• Required action:
In the personal essay below about meeting one's Creator, what question did the speaker at the religious talk ask?

I am not religious by any means. I have always questioned religion and the dogma attached to it. To me religion has been my conversations with my Creator or God -- you can give him whatever name you want to. However to me, he has been my best friend and confidant. I always laughed at the religious speeches that I heard as tome they always talked about how God has a system of punishing and rewarding us for our actions.
Today however was different. I had to sit through a religious talk, the first half of the talk made me yawn and I checked my Facebook a million times but the second half impacted me in a very intense way.
The speaker told a story and asked a simple question "Are you ready to meet your creator? If you meet him tonight would you feel embarrassed by your actions or would you be proud of how you carried yourself?" I wasn't really able to focus on the rest of the conversation. My mind began to run at 1000 miles an hour.
As I sat there through the talk, I had tears rolling down my face. I got up and left the room and went outside and sat in my car. For some reason I burst out crying, now honestly I have no idea why. My heart was heavy and my brain was going crazy. I got home and started to contemplate my reaction. I have never been affected like this before.
It took me some time but I figured out why the question touched my heart, and here are the reasons why:
1-I felt lost, how could I leave the world when I hadn't even sorted out its mysteries
2-I was created and deemed perfect enough in God's eyes to be put on this earth, yet to myself I was flawed
3-I was allowed to live four decades on the planet, while many others that I know were not given that opportunity but I woke up unhappy each day
4- I wasn't able to actually open my eyes to the blessings of the world, I had been spiritually blind my whole life.
5-I had lived a life of regrets and hadn't been able to live in full gratitude
6-I blamed my Creator so many times for my own stupidity and dumb decisions, I had lied to myself how could I be in His presence and admit that it was always me who was wrong.
7- Would I feel like I was finally home? As on earth I roamed as a lost soul not belonging anywhere, yet this was my home
8- This perfect beautiful healthy body that was given to me , was a constant target of hatred from my own self
So no I wasn't ready to die. But I then I thought ready or not death would come to me, so I had to be prepared for that day and live every day to the fullest. I made a conscious decision to forgive myself for my wrong decisions, try to open my eyes spiritually and actually enjoy this beautiful life. I couldn't live in a walking talking coma, where I was doing all my worldly jobs, yet my heart and soul were not connected. I had to stop being a robot and become a vulnerable open person.
Lets see where this journey takes me , hopefully I will be ready for my Creator when I do meet him !!!

• Listed records:
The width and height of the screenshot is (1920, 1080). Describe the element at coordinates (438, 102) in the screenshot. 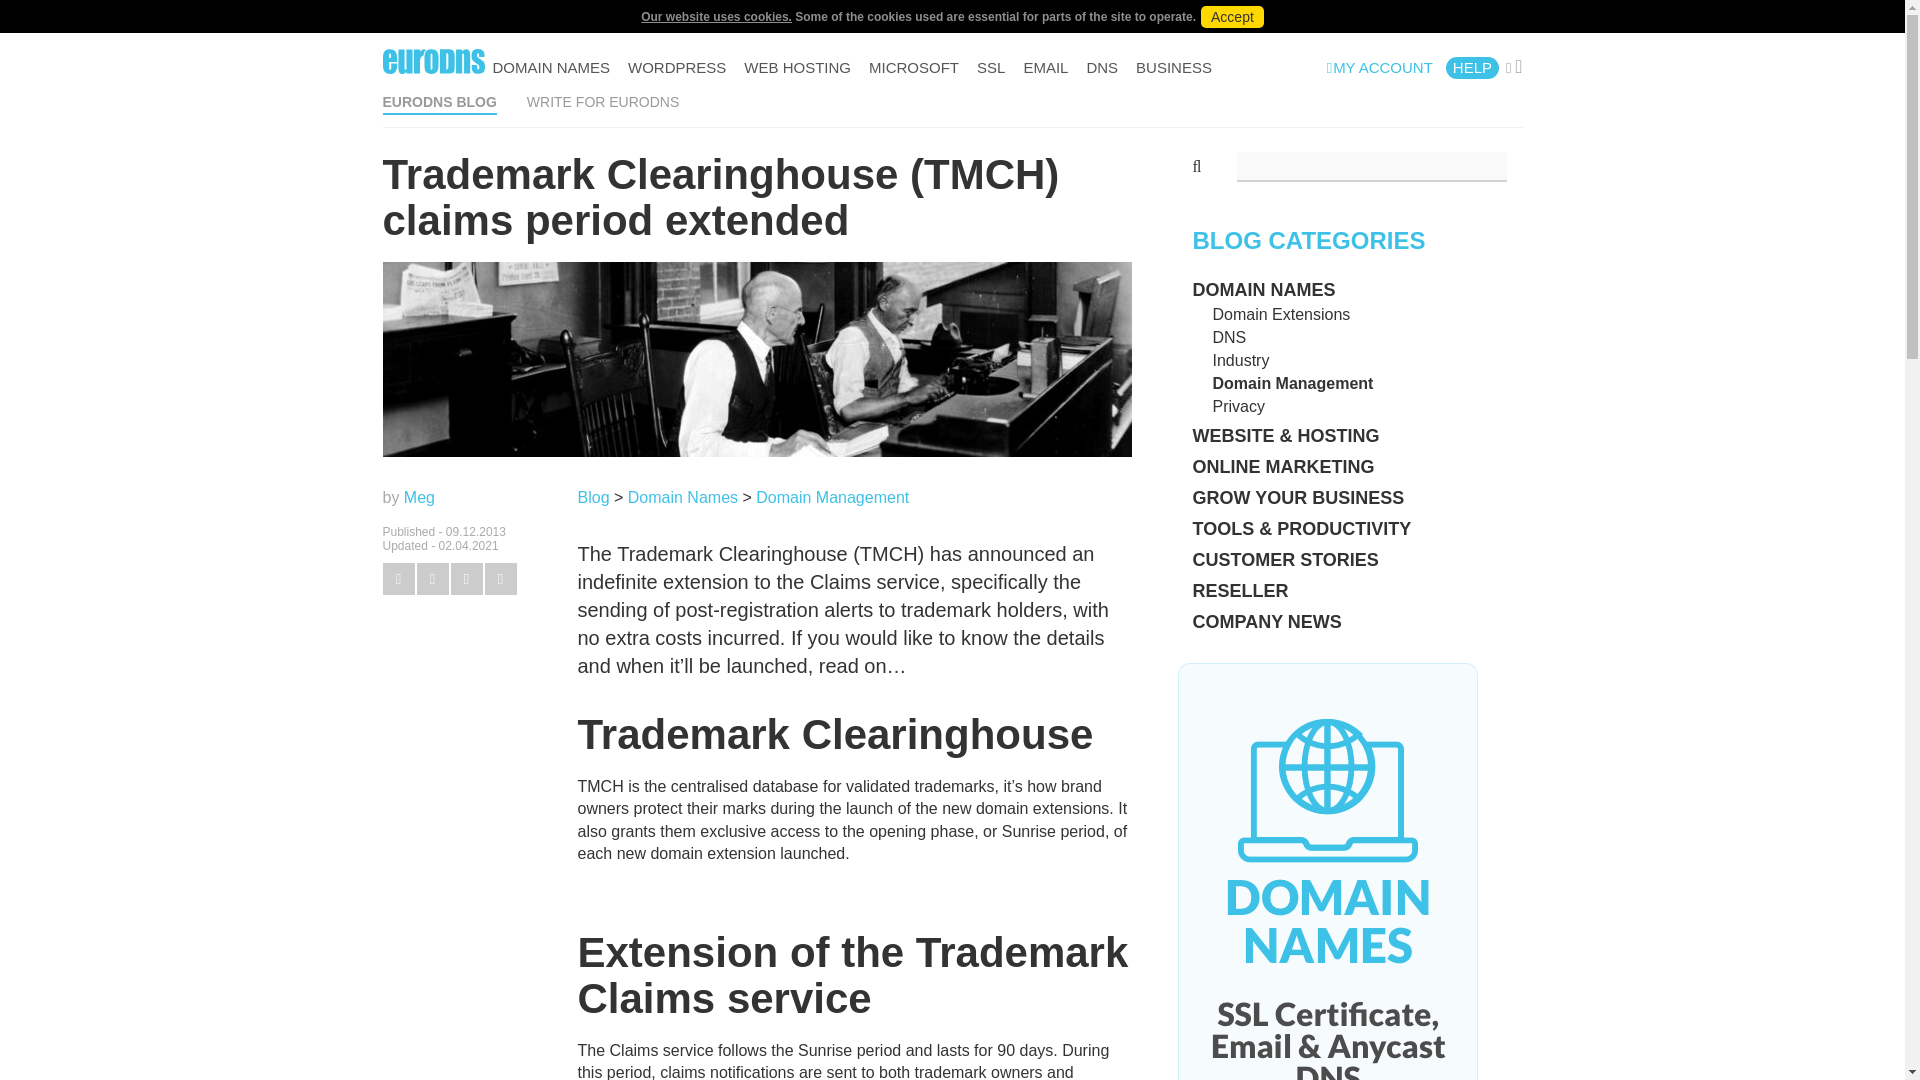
* * *
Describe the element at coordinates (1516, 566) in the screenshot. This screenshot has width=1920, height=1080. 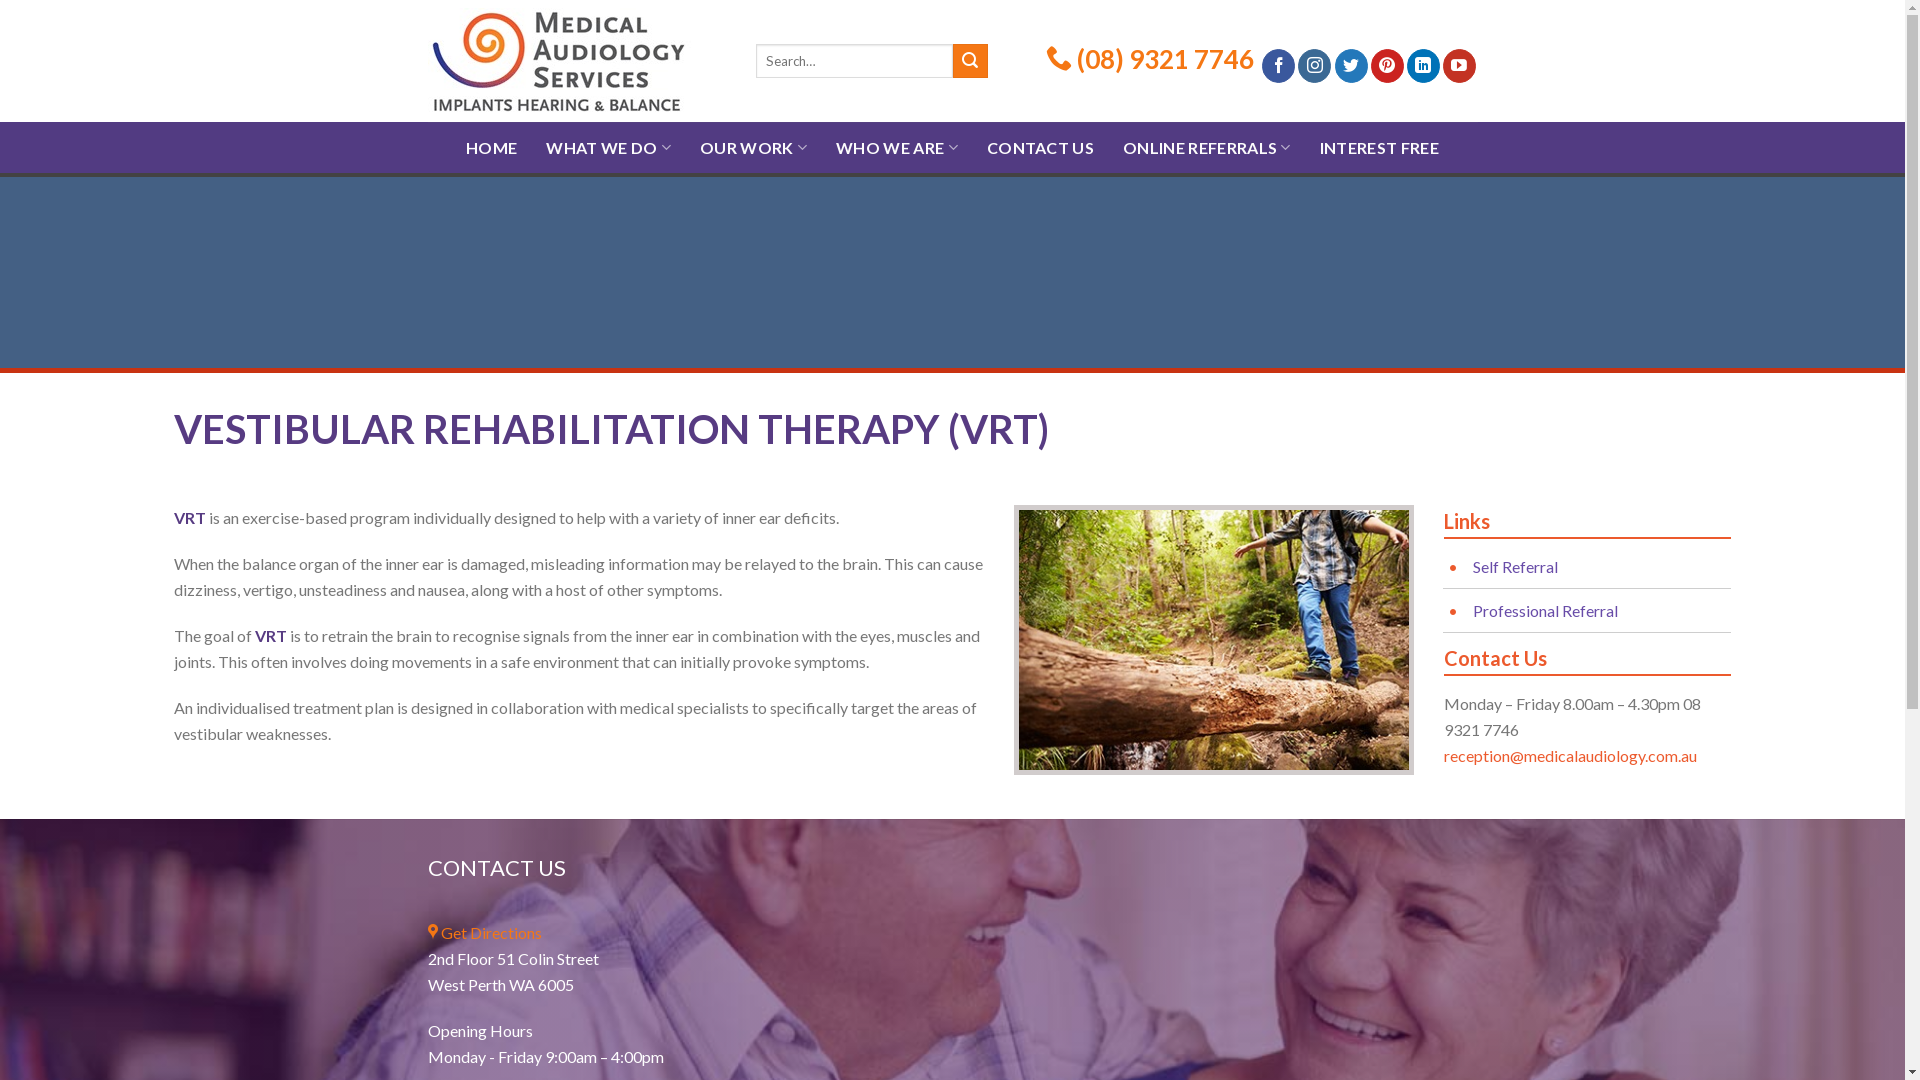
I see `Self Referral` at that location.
...
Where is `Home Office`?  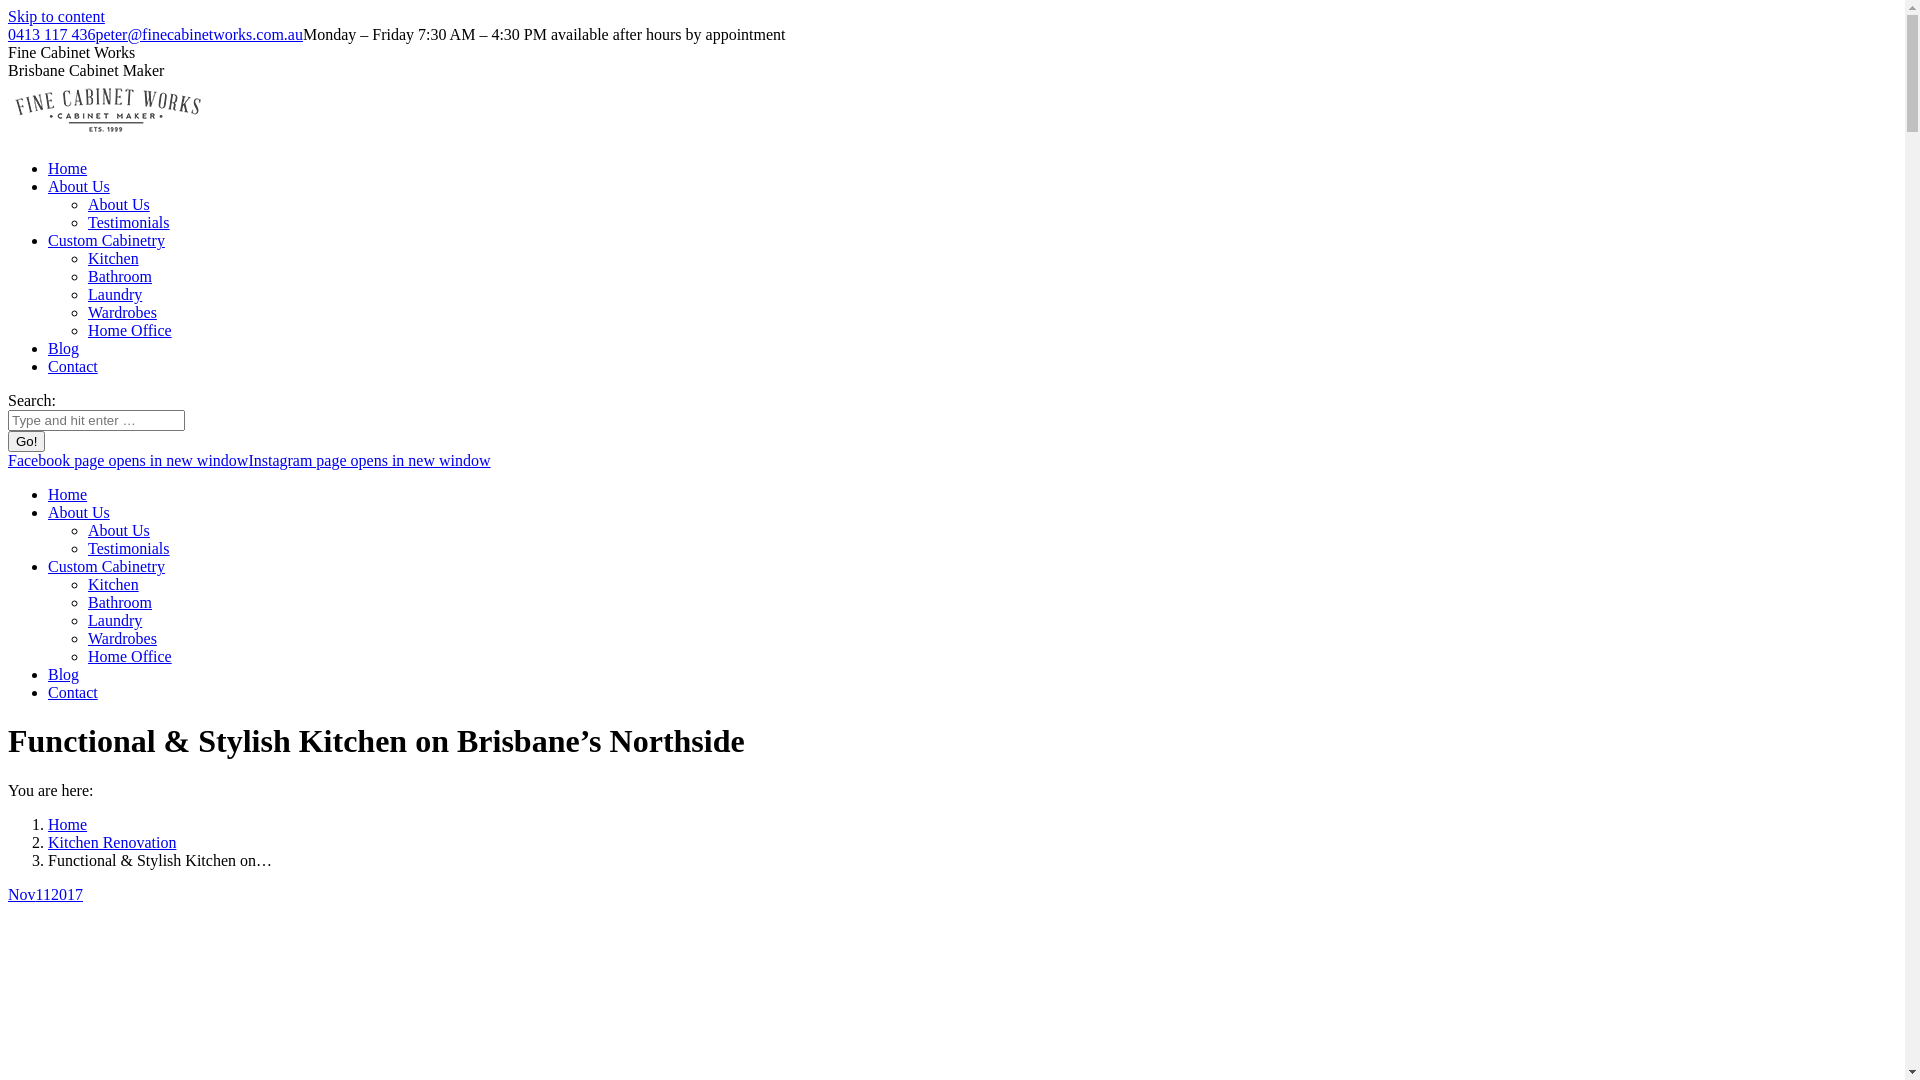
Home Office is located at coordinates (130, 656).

• Task output:
"Are you ready to meet your creator? If you meet him tonight would you feel embarrassed by your actions or would you be proud of how you carried yourself?"